USC-Ohio State: Carroll's Greed Doesn't Make for Good TV



Seeing as this is Trojans-Buckeyes week, I feel obliged to offer my take on this clash of the titans. Truth is there's little that I can write here that won't be written or said multiple times over in the next couple days. Yet, what self-respecting college football blogger could ignore an opportunity to add to the infinite opinionation surrounding this mammoth matchup.

If you're looking for a reason to think this one won't live up to the hype, Homerism can think of plenty. Exhibit A: Vegas' collective wisdom has installed USC as an 11 point favorite. If you buy that the bookies are the best at this kind of forecasting, that changes the complexion of this game from "must see" to "foregone conclusion."

Then, there's the two programs' recent history in so called big games. After earning a well-deserved reputation as a masterful strategist early in his tenure in Columbus, head Buckeye Jim Tressel has been knocked down a few pegs after blowout losses to SEC foes in the last two BCS championships games. 

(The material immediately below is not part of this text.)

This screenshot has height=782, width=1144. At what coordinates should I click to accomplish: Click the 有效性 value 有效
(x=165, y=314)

On the other hand, Pete Carroll's squads seem more prone to slip up against the lesser foes in the Pac-10, while pillaging everything in sight outside the conference. In fact, the Trojans have out-and-out slaughtered every major non-conference opponent since falling to Vince Young and Texas' defense in the 2006 Rose Bowl. It was a pretty common occurrence before that game, too.

Then there's Beanie Wells' uncertain status. And Ohio St.'s struggles last week against Ohio. And the Trojans' dominance under Carroll on their home turf. And the Song Girls. Yada yada.

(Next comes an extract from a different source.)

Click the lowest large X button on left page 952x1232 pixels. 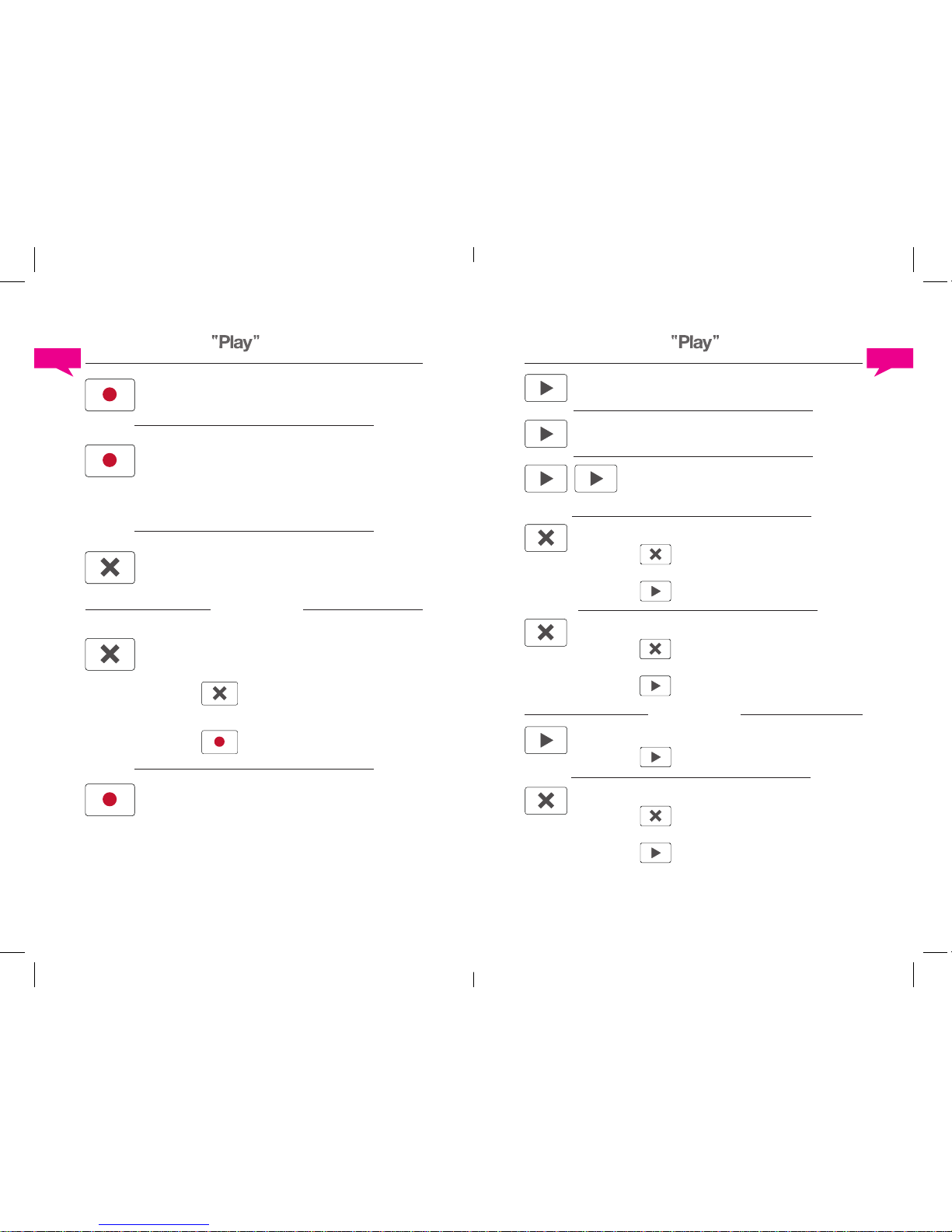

The fact of the matter is that this is the kind of game the Trojans have lived for under Carroll. Carroll's Gordon Gekko-esque approach to hoarding talent and trophies and other coaches' skins makes USC a prohibitive favorite in games like this until proven otherwise. Oh yeah, did I mention they were off last week? All signs point to USC rolling here.
So this is the part where I'm supposed to tell you the Buckeyes have a shot, right? If I was going to do that, it would go something like this:
Ohio St. is an ultra-experienced squad with talent all over the field. Having played in two straight championship games, the Buckeyes have loads of experience on the big stage. All the hoopla surrounding what ESPN has dubbed the "Clash at the Coliseum" shouldn't leave this squad star struck.

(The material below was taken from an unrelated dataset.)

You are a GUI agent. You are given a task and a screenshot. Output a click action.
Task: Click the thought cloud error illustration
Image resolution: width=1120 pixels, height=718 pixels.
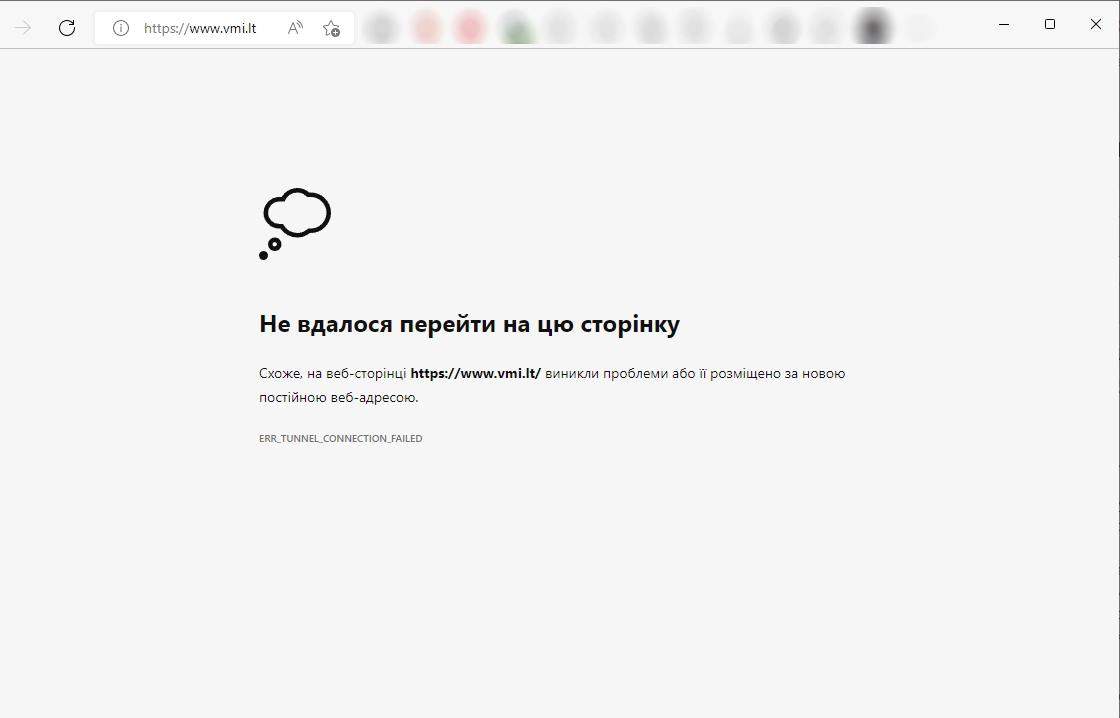click(x=294, y=224)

Games like this often come down to matchups, and one seems to stand out in the Buckeyes' favor. OSU boasts a talented front seven on defense, including decorated middle linebacker James Laurinaitis.

Across the way, USC will be relying on an untested offensive line, with just one starter returning from last year. Quarterback Mark Sanchez bragged he had enough time to "grill steaks" in the pocket in the Trojans' first game against of the season against Virginia. Even if no one laid a finger on Sanchez the entire game, that doesn't say much; the pass rush for the 'hoos isn't in the same galaxy as OSU.

If the defensive line can pressure Sanchez and the Trojans into turnovers, OSU might be able to capitalize on short fields and cheap touchdowns to put points on the board. Whether or not Beanie Wells is at full strength, the Buckeyes have a strong stable of running backs and a solid triggerman in senior quarterback Todd Boeckman with the capability to mount sustained drives that can ball-control USC to death in true sweater-vest style.
Sounds like good enough reason to think this will at least be a competitive game late into the fourth quarter. Can anyone spot the flaw in that argument?
Boeckman piloted OSU to the championship game last year, but Homerism doesn't buy that he's the kind of quarterback who can lead a team to victory over the LSUs and USCs of the world. The senior quarterback did finish among the nation's leaders in pass efficiency last year. In truth, however, Boeckman benefitted from an unchallenging schedule that didn't pick up until the latter part of the season. In the Buckeyes' final three games (Illinois, Michigan, LSU), Boeckman had an ugly TD-to-interception ratio of 2:6. One of those TD passes came late against LSU after the Tigers already had the game well in hand.
The 2008 version of the USC defense bears a striking resemblance to LSU last season. The Trojans have an aggressive defensive line with size and speed coming off the edge. Athletic linebackers Rey Maualuga and Brian Cushing can stuff the run, rush the passer and cover when asked. The secondary is full of playmakers such as Kevin Ellison and Taylor Mays waiting to bait quarterbacks into mistakes.
Homerism hates to be a downer, but this game has all the makings of last year's BCS Championship blowout--fun for USC fans and that's about it. Don't be surprised if the Trojans go up big and pour it on after halftime. OSU might get a late TD to make the score look somewhat respectable.
Big whoop.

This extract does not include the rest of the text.